This quote is from Payne’s (2009) book So Much Reform, So Little Change. I read this book in my Turnaround Leadership class a few years ago, and many elements struck me to the core.
A question was posed to me recently: “Do you think the leadership plays a role in the climate of a school?”
In short order, yes.
As a long time classroom teacher, I have seen reforms, initiatives, directives, or whatever you want to call them come and go. Thus, it’s very easy to slip into the not again mindset when a new idea is presented (or when an old idea is presented as new). It makes sense that after awhile teachers become jaded with the trends that come and go, especially if the school has a weak leadership at the helm.

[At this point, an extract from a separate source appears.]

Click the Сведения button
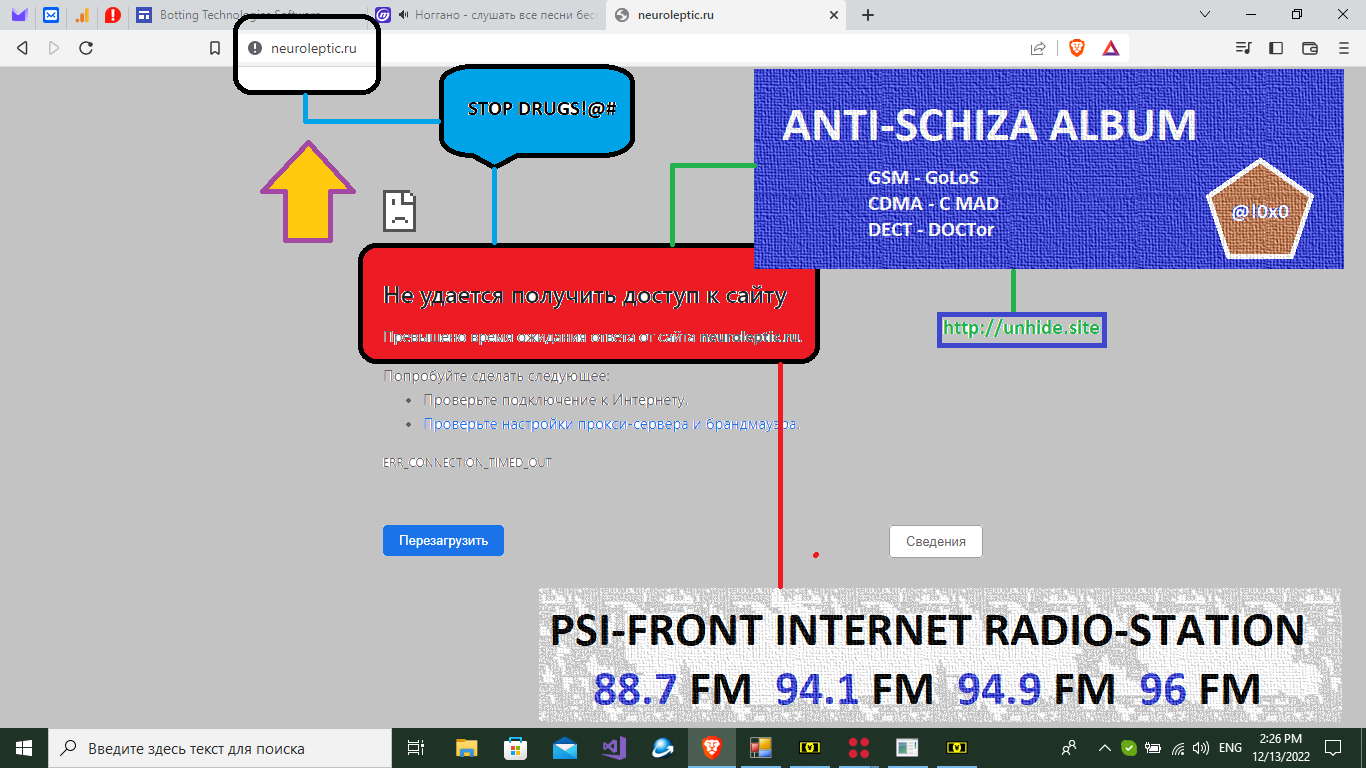Image resolution: width=1366 pixels, height=768 pixels. 936,541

What often happens when a school is experiencing a decline (it doesn’t matter if it’s test scores, school climate, etc.) is that someone swoops in with a reform that is touted as the silver bullet to the problem.

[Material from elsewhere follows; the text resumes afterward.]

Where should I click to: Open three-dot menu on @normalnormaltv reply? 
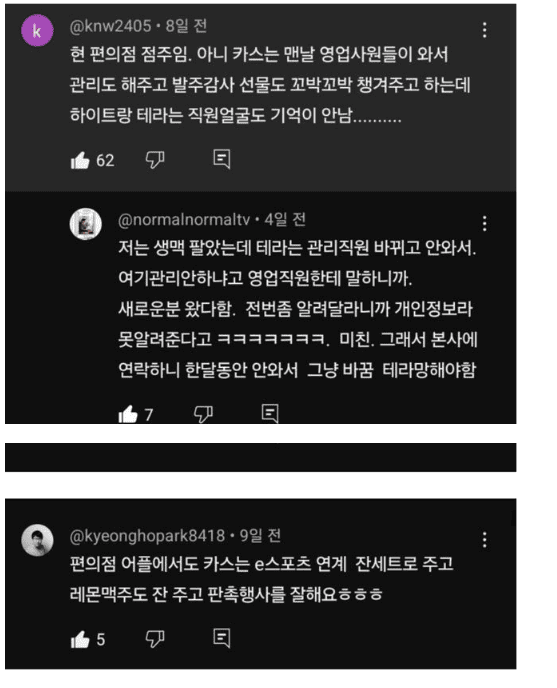(484, 223)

I have worked under six administrators in my 25 years of teaching–two of which stand out because of their leadership ability, integrity, and focus on what’s best for students. But they also focused on cultivating relationships among all stakeholders. These relationships were built on mutual respect and authenticity.

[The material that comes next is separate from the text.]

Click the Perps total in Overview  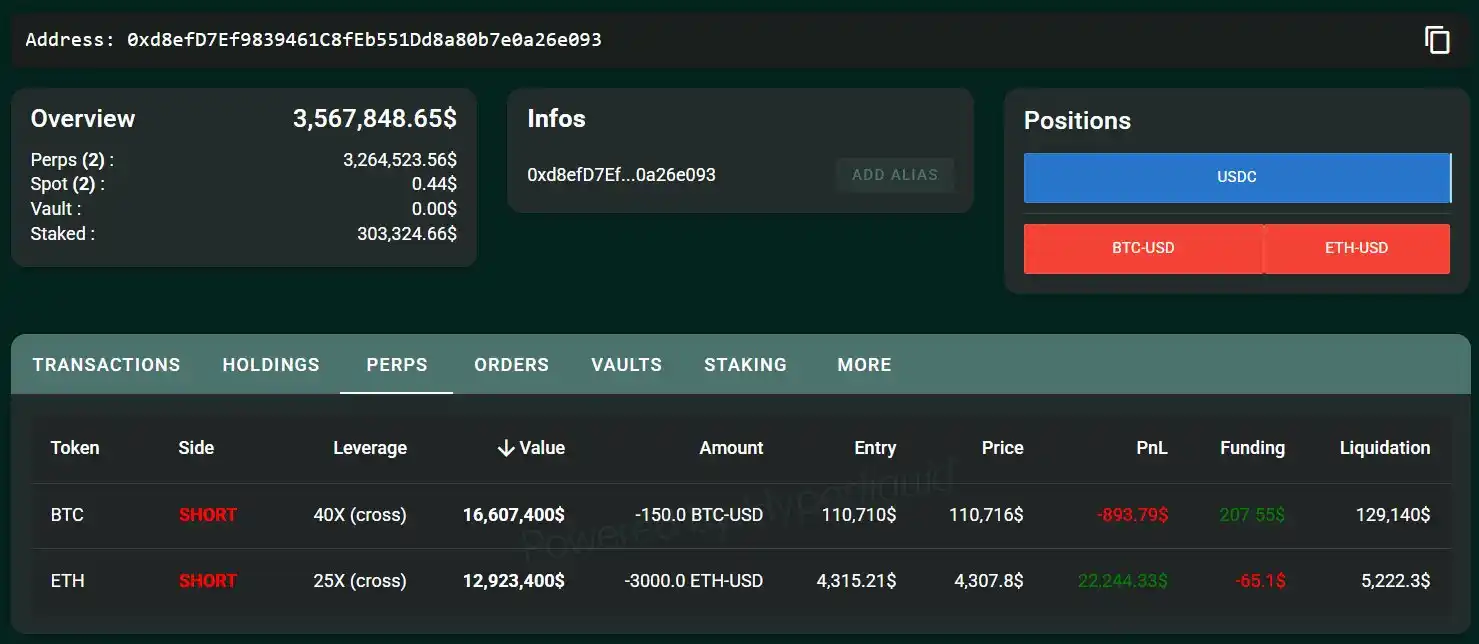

However, when a school has weak leaders in place, it’s easy to succumb to the trappings of a demoralized school climate.
In a demoralized school culture, one will likely find disgruntled teachers (Payne, 2009). One will also find instances of where a distrust of higher authority exists, and where the status quo supersedes common sense (Payne, 2009). The factors that lead to a demoralized school culture are multi-faceted, complex, and likely have been festering over time. But these factors are all related to humans and the relationships cultivated (or not) among them.
Reformers who are quick to jump in with their magic bullet often attack the symptom, but not necessarily the root cause. And that is why many reforms fall flat. But here’s the catch, Payne (2009) aptly points out that “knowing what happens on the average…is often perfectly useless. We need to know more about what can happen, not what ordinarily does happen” (p. 7).
So, what’s the point, you ask?
My point is that instead of looking at the pitfalls or perseverating on the negatives perhaps we need to look instead at instances of where something did work. This is where research and practice mutually inform each other. Or rather, this is where research and practice should inform each other.
Organizations are complex. Schools are complex. And humans are most definitely complex. The solutions to turn-around a demoralized school may not necessarily be found what didn’t work, but rather in what did work.
All it takes is one instance of success to tell us what is possible.